Charitable Deduction | Federal | ACR in the News
Feb 14, 2012
‘Charitable Deduction Proposal in President Obama’s FY 2013 Budget’
BNA
By Diane Freda
Reproduced with permission from Daily Tax Report, 29 DTR GG-6 (Feb. 14, 2012).
Copyright 2011 by The Bureau of National Affairs, Inc. (800-372-1033)
Key Development: Proposes 28 percent limit on charitable deductions for the wealthiest Americans.
Potential Impact: Maintains the status quo on deductions rather than providing a special rule for charities.
Next Steps: Obama’s budget faces tough scrutiny as Congress forges a compromise plan for FY 2013.
President’s Obama’s fiscal year 2013 budget proposed a 28 percent limitation on itemized deductions for the wealthiest Americans—including the charitable deduction.
Charities had hoped the budget, released Feb. 13, would continue to single out the charitable deduction as the only deduction not to be capped at 28 percent (17 DTR G-4, 1/27/12).
Instead, the budget would reduce the value of itemized deductions and other tax preferences to 28 percent for families with incomes of more than $250,000, and individuals making more than $200,000.
It maintained the cap on charitable deductions that the current administration has suggested in two other budget proposals, and twice as a revenue raiser for other priorities.
“For now it’s [the] same old, same old,” Sandra Swirski, executive director of the Alliance for Charitable Reform, told Bloomberg BNA.
However, she said the budget holds out hope of favorable treatment for charities in the future, through the enactment of tax reform.
“It’s sort of a short term/medium term solution,” Swirski said. “In the short term it says we should limit itemized deductions to 28 percent, but in the longer term, when we think about tax reform and throwing everything up in the air, it says we need to keep in mind the Buffett Rule, which preserves the charitable deduction.”
Buffett Rule Offers Hope
Obama’s goal in limiting the deduction to 28 percent is clear—it would reduce the deficit by $584 billion over 10 years.

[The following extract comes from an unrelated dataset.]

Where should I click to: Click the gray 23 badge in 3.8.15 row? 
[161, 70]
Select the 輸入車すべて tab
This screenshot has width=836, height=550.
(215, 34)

But the budget also said tax reform should be accomplished through the Buffett rule. The Buffett rule would require that no household with income of more than $1 million pay less than 30 percent of its income in taxes.
In observing the Buffett rule, Obama said the administration would work to ensure that the rule is implemented in a way that is equitable, “including not disadvantaging individuals who make large charitable contributions.”

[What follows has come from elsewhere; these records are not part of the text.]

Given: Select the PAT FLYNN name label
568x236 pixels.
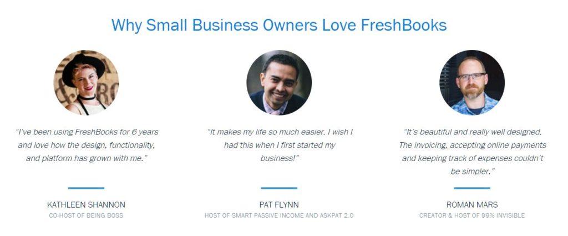Looking at the screenshot, I should 279,205.
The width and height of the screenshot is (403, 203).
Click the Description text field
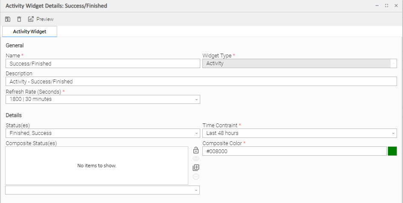(201, 81)
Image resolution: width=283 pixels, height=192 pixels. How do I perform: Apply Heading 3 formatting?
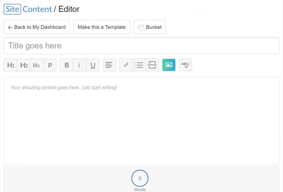[37, 65]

Charitable sector representatives said it is not entirely clear yet how the administration means for the Buffett rule to play into the calculation of the charitable deduction.
“We don’t know what they mean by the Buffett rule yet,” Diana Aviv, president and chief executive officer of Independent Sector, said Feb. 13.
“It looks like the level at which anyone who earns more than $200,000 will be able to take a charitable deduction is 28 percent—including millionaires,” Aviv said.
However if the charitable deduction is seen as a way to change the base line of income on which a donor would pay 30 percent in income tax, it would incentivize giving, Aviv said. It could be that the administration is proposing that charitable donations be deducted from total income to reduce gross income, she said.
Less Income, Less Charity
The Alliance for Charitable Reform said the Buffett rule provision does signal an appreciation for the charitable giving incentive, but it remains concerned about the broader implications on an individual’s discretionary income. “Less discretionary income would likely equal less charity,” it said.
The Tax Policy Center, in October 2011, estimated that capping the charitable deduction at 28 percent would reduce giving by up to $5.6 billion each year (204 DTR G-3, 10/21/11).
That is more than the annual operating budgets of Red Cross, Goodwill, the YMCA, Habitat for Humanity, the Boys and Girls Clubs, Catholic Charities, and the American Cancer Society combined, ACR said.